__Your objective__
Looking only at the lines below that contain "likes", give the number of them and no other text.

(Data section)

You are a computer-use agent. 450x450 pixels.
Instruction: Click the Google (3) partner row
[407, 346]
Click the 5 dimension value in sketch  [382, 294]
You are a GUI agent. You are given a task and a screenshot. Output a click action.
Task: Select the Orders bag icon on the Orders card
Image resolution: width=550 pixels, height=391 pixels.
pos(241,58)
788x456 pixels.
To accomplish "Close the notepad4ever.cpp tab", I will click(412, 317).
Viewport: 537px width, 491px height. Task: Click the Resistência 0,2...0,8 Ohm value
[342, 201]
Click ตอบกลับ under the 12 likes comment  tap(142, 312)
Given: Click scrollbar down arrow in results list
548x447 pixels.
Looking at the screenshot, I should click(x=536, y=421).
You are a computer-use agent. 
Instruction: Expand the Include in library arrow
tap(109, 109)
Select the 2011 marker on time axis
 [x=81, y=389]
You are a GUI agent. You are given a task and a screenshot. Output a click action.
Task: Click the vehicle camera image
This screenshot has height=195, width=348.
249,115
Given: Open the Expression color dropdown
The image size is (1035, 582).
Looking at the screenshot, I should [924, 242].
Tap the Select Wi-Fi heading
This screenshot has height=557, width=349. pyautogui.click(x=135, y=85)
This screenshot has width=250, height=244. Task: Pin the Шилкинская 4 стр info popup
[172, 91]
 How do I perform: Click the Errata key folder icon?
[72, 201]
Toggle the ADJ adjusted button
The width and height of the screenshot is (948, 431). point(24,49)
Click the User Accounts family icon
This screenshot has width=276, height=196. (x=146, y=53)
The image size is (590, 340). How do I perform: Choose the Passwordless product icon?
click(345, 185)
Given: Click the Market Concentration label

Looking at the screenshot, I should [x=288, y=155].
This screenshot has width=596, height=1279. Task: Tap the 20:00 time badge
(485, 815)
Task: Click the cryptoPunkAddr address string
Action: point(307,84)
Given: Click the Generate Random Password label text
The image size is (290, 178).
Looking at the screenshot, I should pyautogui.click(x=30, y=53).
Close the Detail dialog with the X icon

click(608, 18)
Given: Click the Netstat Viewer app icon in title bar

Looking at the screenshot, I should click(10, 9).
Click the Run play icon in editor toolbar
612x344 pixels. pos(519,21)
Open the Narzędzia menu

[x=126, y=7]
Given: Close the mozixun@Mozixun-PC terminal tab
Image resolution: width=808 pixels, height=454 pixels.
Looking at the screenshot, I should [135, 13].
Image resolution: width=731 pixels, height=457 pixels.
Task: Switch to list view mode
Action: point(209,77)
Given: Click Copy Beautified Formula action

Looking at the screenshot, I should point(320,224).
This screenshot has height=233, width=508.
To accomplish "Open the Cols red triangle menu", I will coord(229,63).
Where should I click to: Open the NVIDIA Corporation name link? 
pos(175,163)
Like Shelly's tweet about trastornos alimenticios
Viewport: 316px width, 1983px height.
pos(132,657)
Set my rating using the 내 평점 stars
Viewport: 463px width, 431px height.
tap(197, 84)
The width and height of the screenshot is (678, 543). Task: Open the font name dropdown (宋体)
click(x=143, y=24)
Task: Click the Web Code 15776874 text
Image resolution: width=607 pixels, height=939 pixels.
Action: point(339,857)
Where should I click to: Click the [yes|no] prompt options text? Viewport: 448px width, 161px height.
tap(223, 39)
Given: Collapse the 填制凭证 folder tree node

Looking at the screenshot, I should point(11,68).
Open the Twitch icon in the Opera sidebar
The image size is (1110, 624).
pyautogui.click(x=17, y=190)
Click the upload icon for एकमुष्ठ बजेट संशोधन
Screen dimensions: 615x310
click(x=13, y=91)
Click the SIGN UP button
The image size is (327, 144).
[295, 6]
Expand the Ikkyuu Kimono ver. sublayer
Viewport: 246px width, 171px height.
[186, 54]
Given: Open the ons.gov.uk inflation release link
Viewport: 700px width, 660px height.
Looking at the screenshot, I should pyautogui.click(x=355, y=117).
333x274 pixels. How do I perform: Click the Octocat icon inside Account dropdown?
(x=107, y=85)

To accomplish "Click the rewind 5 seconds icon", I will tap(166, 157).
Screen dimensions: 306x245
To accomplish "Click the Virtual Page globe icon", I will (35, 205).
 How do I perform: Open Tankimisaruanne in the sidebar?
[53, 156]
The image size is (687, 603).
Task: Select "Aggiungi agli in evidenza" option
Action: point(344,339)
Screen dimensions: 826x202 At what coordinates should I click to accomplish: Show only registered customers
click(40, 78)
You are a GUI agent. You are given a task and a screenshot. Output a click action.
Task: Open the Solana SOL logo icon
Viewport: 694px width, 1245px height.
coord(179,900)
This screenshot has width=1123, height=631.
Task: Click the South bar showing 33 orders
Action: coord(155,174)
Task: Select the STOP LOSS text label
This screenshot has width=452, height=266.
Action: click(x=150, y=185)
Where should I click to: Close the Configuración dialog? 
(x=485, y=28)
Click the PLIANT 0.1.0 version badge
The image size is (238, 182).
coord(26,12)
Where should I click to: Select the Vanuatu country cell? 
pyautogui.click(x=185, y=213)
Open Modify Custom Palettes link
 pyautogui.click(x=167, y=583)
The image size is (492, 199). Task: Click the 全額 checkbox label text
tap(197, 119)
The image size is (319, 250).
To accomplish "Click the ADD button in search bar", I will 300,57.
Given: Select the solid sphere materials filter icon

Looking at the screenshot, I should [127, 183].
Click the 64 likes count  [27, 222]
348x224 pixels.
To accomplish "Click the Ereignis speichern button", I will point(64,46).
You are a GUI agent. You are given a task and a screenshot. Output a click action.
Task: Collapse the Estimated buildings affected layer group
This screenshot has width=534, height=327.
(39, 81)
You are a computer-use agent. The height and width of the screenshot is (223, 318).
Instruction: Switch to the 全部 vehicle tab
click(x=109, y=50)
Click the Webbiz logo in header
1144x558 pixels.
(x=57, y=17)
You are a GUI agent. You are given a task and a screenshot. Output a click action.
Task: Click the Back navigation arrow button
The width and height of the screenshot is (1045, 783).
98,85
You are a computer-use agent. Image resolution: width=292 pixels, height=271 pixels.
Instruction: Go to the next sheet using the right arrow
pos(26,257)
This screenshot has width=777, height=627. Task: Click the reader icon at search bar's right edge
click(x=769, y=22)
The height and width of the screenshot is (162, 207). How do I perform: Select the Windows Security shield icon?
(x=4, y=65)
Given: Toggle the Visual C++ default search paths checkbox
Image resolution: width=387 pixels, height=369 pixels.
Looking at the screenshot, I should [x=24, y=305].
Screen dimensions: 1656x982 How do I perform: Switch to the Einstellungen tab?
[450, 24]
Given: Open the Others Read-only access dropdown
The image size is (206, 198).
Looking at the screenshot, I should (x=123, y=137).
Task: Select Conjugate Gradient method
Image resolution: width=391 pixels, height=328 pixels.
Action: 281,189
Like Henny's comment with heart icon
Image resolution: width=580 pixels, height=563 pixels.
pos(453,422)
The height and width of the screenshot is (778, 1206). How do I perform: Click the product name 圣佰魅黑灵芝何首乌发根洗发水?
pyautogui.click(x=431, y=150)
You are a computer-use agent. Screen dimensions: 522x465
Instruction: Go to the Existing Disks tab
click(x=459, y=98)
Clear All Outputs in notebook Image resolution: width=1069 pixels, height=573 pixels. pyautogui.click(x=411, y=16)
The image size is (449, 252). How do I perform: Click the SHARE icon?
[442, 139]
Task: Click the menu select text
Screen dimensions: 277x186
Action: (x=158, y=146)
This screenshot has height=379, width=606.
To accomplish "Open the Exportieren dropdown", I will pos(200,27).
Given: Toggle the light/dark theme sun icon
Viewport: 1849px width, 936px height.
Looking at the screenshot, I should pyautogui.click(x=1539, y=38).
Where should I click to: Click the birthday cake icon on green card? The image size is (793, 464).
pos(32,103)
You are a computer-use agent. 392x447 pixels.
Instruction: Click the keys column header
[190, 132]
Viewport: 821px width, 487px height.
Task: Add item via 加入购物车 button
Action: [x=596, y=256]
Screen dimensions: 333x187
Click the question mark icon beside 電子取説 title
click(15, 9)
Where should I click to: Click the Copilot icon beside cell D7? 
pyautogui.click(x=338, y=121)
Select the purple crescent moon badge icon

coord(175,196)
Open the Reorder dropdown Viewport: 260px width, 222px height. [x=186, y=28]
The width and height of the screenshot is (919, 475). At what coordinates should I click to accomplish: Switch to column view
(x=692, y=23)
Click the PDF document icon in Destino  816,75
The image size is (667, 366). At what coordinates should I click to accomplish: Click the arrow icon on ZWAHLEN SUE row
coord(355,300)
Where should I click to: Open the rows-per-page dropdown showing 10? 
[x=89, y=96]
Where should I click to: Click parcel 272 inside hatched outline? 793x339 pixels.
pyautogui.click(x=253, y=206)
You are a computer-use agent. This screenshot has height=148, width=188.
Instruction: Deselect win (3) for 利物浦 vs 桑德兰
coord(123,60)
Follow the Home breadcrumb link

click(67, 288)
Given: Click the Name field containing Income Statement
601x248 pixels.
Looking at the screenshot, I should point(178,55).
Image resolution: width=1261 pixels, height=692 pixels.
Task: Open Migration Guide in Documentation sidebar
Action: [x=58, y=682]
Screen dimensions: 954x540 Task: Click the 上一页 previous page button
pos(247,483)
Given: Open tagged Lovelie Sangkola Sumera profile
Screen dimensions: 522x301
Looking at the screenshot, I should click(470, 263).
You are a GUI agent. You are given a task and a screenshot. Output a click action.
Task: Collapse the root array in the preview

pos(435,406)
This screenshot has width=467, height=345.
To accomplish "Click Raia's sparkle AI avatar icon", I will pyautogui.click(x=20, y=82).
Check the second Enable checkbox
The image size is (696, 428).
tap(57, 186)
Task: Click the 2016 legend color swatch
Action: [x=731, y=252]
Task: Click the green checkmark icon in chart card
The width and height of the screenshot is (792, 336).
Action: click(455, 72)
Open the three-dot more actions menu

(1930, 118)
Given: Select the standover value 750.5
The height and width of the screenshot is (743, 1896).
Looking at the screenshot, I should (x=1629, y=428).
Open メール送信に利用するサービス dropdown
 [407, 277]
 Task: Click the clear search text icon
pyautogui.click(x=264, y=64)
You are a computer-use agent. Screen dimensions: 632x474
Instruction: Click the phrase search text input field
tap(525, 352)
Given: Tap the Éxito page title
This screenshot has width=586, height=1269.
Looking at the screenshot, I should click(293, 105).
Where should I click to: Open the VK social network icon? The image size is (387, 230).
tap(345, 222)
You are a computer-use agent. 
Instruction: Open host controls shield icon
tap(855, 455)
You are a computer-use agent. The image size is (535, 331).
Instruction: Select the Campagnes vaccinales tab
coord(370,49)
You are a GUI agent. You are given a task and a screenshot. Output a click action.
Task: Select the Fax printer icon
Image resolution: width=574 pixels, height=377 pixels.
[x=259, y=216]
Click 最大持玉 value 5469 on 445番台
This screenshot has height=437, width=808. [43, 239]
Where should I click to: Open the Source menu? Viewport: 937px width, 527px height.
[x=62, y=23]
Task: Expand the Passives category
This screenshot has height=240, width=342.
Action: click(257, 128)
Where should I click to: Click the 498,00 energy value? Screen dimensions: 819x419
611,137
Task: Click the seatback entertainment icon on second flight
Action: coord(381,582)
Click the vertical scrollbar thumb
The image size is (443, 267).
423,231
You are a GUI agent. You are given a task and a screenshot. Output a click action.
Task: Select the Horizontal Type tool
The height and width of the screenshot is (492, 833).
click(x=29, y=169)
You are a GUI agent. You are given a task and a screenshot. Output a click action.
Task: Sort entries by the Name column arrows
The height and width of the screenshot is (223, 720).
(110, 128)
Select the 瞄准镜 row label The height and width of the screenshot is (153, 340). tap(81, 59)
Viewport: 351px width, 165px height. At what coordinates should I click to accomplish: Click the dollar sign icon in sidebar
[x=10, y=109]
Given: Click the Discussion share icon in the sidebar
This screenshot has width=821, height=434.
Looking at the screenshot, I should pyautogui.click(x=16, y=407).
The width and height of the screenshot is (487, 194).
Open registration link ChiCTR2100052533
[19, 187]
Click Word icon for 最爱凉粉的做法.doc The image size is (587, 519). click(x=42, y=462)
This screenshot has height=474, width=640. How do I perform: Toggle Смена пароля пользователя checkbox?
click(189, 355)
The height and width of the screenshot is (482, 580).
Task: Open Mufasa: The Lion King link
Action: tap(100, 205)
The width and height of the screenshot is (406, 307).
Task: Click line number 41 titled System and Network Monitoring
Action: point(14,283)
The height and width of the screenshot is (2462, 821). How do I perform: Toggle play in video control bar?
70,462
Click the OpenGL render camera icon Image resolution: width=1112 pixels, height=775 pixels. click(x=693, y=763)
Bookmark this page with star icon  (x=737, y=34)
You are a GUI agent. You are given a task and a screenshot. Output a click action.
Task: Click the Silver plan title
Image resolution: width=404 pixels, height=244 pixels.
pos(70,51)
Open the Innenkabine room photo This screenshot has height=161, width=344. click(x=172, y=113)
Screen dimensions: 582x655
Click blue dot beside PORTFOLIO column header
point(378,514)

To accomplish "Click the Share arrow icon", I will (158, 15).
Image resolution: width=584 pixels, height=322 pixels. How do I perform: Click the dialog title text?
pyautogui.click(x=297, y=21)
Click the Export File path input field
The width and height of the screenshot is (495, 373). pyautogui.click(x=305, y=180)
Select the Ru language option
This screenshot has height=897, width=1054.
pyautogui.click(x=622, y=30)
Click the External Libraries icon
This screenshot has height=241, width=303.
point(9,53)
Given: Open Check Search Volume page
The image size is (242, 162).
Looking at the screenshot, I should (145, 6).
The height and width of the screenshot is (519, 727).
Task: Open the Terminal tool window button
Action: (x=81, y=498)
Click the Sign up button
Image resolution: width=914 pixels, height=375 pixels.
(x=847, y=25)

(End Data section)

__Answer to this exercise__
2